Yapılacak Görevler:
1 > Yassıada yazısında "16 Eylül 2013, 08:21" sözcüklerini içeren yerle açılıp "infaz edilmeye başlandı." ile kapanan kısmı hiç değiştirmeden aktarın.
2 > Yassıada yazısına göre darbeden sonra kaç kişi tutuklanarak adaya gönderildi?
3 > Yassıada yazısının ilk cümlesinde "en büyük" nitelemesiyle anılan sözcükleri sıralayın.

Okuma Metni:
16 Eylül 2013 Pazartesi

16-17 Eylül;Zevkten dört köşe olanlar da vardı

Zevkten dört köşe olanlar da vardı

16 Eylül 2013, 08:21
Zevkten dört köşe olanlar da vardı
M.Latif Salihoğlu
Bundan 52 sene evvelki (1961) Eylül ayı ortalarında, Cumhuriyet tarihinin en büyük acısı, en büyük hicranı, en büyük hüsrânı yaşandı, meşhûr Yassıada’da.
Kendisi de aynı acıyı yaşayan şâir Faruk Nâfiz'in tâbiriyle, o bir avuçluk kara parçasında "Bir vatan derdi birikmiş"ti.
Zira, milletin hür iradesiyle iktidara gelen Demokratlar’a karşı darbe yapıldıktan (27 Mayıs 1960) sonra, 600’den fazla mazlûm vatan evlâdı tutuklanarak bu uğursuz adaya sevk edildi; aylar süren işkenceli, hakaretli duruşmalardan sonra da, önceden tasarlanmış olan vahşiyâne cezalar birer birer infaz edilmeye başlandı.

Görüntülenen öğeleri bulmaya yönelik kayıtlar:
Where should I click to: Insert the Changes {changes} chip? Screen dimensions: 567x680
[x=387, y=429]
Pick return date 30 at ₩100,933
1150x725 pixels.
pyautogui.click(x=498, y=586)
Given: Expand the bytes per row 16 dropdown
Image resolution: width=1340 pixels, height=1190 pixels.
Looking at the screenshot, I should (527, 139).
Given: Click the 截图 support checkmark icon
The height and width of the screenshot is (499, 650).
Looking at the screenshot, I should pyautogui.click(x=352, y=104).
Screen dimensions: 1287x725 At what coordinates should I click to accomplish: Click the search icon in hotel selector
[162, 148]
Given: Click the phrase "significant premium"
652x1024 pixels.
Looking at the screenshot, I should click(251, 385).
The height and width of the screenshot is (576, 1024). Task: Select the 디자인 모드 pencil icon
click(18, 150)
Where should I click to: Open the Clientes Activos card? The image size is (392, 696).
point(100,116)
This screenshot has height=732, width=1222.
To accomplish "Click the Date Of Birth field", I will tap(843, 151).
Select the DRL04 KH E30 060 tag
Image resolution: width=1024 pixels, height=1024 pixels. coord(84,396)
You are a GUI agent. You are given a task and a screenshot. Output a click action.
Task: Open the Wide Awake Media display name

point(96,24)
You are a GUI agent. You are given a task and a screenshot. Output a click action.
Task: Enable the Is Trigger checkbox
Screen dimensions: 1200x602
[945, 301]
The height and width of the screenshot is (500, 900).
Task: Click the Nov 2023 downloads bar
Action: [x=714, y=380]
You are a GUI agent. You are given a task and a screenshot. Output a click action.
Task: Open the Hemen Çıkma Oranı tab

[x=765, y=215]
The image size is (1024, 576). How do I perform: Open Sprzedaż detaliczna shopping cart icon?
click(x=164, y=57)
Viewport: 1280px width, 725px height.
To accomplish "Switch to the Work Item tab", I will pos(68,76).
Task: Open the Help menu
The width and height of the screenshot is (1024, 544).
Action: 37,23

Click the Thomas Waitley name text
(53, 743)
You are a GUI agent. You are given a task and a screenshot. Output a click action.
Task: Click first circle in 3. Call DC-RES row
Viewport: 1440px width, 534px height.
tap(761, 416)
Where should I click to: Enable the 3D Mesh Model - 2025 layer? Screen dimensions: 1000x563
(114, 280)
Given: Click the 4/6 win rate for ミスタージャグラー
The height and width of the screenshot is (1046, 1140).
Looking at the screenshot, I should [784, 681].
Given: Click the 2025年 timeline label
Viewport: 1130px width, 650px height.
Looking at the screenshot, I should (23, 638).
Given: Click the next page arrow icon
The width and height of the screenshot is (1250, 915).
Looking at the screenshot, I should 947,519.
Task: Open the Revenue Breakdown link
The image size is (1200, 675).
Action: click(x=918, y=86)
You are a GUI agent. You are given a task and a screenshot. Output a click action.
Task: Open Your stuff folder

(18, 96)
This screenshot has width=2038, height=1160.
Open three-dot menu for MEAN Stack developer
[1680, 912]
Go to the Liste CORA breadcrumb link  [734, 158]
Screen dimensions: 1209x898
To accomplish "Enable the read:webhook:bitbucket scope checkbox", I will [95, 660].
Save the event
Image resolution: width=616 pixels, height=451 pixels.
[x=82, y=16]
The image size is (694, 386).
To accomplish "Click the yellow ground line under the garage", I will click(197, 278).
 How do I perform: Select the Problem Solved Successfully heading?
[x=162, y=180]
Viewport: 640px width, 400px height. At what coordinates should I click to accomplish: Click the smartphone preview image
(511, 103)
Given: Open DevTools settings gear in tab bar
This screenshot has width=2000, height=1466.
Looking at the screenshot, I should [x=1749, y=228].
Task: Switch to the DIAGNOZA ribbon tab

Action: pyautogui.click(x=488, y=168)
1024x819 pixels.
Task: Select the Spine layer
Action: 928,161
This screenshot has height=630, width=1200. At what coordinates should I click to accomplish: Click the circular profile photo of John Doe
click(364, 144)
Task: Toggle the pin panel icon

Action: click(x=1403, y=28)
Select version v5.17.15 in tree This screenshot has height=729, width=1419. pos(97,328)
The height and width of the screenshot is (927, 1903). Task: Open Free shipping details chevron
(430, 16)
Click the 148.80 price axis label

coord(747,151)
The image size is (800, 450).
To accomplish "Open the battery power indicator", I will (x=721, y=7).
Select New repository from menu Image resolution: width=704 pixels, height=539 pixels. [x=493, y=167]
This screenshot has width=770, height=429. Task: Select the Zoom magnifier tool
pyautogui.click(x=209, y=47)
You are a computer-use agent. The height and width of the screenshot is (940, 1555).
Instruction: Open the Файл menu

Görev Görev Yanıtlar:
1 >
16 Eylül 2013, 08:21
Zevkten dört köşe olanlar da vardı
M.Latif Salihoğlu
Bundan 52 sene evvelki (1961) Eylül ayı ortalarında, Cumhuriyet tarihinin en büyük acısı, en büyük hicranı, en büyük hüsrânı yaşandı, meşhûr Yassıada’da.
Kendisi de aynı acıyı yaşayan şâir Faruk Nâfiz'in tâbiriyle, o bir avuçluk kara parçasında "Bir vatan derdi birikmiş"ti.
Zira, milletin hür iradesiyle iktidara gelen Demokratlar’a karşı darbe yapıldıktan (27 Mayıs 1960) sonra, 600’den fazla mazlûm vatan evlâdı tutuklanarak bu uğursuz adaya sevk edildi; aylar süren işkenceli, hakaretli duruşmalardan sonra da, önceden tasarlanmış olan vahşiyâne cezalar birer birer infaz edilmeye başlandı.

2 > 600'den fazla kişi.

3 > acısı, hicranı, hüsrânı